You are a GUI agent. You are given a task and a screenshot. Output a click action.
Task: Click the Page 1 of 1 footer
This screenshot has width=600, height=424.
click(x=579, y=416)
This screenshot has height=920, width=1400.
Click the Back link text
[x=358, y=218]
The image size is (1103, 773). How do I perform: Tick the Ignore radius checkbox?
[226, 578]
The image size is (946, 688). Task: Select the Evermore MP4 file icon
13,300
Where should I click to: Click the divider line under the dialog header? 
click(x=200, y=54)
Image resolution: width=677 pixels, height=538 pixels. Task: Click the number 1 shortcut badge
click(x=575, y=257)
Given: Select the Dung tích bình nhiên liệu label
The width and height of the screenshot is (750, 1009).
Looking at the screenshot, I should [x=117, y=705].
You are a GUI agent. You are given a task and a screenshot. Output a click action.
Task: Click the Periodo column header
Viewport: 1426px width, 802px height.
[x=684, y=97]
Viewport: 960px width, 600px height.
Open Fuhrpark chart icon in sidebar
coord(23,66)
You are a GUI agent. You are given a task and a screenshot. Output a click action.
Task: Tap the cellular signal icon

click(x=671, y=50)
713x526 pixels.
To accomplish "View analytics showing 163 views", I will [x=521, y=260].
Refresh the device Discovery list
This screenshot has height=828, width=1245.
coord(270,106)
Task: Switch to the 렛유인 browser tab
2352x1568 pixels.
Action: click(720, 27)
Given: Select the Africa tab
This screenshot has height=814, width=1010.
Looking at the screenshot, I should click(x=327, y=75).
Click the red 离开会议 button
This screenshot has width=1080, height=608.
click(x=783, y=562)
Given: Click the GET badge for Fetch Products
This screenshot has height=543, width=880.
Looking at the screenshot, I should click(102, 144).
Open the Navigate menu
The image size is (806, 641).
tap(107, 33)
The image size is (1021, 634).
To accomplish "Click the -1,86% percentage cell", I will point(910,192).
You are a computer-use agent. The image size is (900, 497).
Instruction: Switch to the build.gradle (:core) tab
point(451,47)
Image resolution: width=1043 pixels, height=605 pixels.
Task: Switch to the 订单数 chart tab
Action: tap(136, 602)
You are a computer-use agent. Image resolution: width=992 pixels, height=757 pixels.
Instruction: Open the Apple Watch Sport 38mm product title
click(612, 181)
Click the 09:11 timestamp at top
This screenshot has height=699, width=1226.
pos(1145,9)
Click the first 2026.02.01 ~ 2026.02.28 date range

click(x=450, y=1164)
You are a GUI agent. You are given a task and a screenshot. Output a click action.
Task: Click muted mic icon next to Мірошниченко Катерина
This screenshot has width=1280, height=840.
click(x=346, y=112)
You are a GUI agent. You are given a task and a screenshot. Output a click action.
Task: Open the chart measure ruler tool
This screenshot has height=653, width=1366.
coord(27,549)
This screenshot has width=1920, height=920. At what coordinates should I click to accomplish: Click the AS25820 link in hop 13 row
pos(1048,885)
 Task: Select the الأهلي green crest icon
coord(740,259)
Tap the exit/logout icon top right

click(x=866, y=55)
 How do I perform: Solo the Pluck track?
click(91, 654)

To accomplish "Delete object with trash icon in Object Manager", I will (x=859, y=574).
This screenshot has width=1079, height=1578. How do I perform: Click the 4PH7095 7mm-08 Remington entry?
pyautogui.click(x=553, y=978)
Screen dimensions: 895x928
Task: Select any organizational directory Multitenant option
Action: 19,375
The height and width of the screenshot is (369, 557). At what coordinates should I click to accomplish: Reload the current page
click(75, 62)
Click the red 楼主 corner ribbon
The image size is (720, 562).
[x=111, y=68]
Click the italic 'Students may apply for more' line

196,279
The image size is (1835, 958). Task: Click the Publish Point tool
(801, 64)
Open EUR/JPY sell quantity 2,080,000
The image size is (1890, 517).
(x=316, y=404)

- - -

- _The problem_: Read through the entries above, and wherever a line holds the string "computer", copy it.

- _Task output_:
You are a computer-use agent. The image size is (900, 497).
You are a computer-use agent. Image resolution: width=992 pixels, height=757 pixels.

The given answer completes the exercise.